• [Tasks to complete]
A) In the article on the fraud task force, why were some of the suspended providers called "ghost" operations? Answer in one to three sentences.
B) Continue the article on the fraud task force, picking up after its final sentence.

• [Text passage]

----------

Politics
JD Vance’s Fraud Task Force Makes Jaw-Dropping Discovery
Vice President JD Vance’s anti-fraud task force has withheld $1.4 billion in federal funding from home health and hospice providers nationwide that are suspected of fraud, the vice president’s office confirmed in a statement Wednesday. The action follows earlier suspensions of providers in multiple states, including a significant operation in Los Angeles County.
Approximately 90 percent of the suspended providers have not contacted the Centers for Medicare & Medicaid Services since payments were paused, according to administration officials. Officials described many of the affected entities as long-term recipients of federal funds that failed to maintain required communication with regulators.
Last month, the task force suspended 447 hospices and 23 home health agencies in the Los Angeles area alone. Estimated theft from those providers exceeded $600 million.
The suspensions targeted operations that investigators identified through data analytics, site inspections, and reviews of billing patterns. Some providers were characterized as “ghost” operations, with physical locations appearing vacant or operating from non-medical sites such as retail stores or food establishments.
Los Angeles County has previously been identified by federal and state authorities as a significant area for hospice-related fraud concerns, with a high concentration of providers relative to the national average. A thorough analysis from CBS News, which included several figures provided by the Department of Health and Human Services, found that upwards of one-third of hospice facilities in Los Angeles demonstrate typical signs of fraudulent activity.

----------

• [Data]
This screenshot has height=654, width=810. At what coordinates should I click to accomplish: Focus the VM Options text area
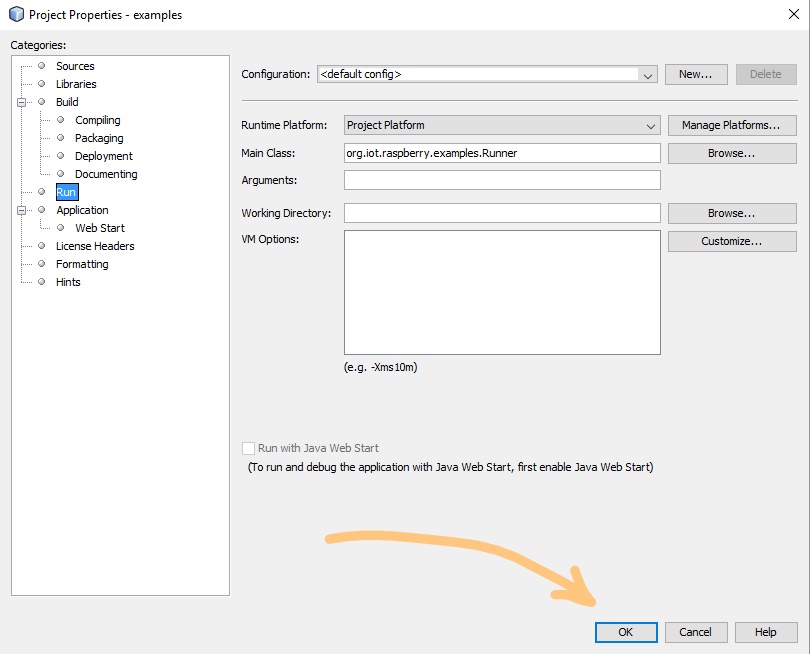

----------

• [Results in order]
A) Some providers were called "ghost" operations because their physical locations appeared vacant. Others were operating from non-medical sites such as retail stores or food establishments.

B)
Nearly 500 hospices are concentrated within a 3-mile radius, the densest in the county, with 137 along Van Nuys Boulevard alone. Over half of these businesses displayed red flags indicating fraud when scrutinized.
“Large clusters of providers in one location suggest that the supply of providers may exceed the patient needs in that location. The providers may actually be billing for services to patients not located in the area or who are not eligible for hospice services,” state auditors noted in a 2022 report.
Similar actions have occurred in Minnesota and other states, building on prior enforcement efforts against schemes that included the “Feeding Our Future” case, in which hundreds of millions of dollars were defrauded from federal nutrition programs during the COVID-19 pandemic.
“The vice president’s task force continues to stop the flow of taxpayer funds before they fall into the hands of fraudsters and deliver savings to the American people. This is great momentum in the fight for the President’s War on Fraud,” a Vance spokesperson announced in a statement.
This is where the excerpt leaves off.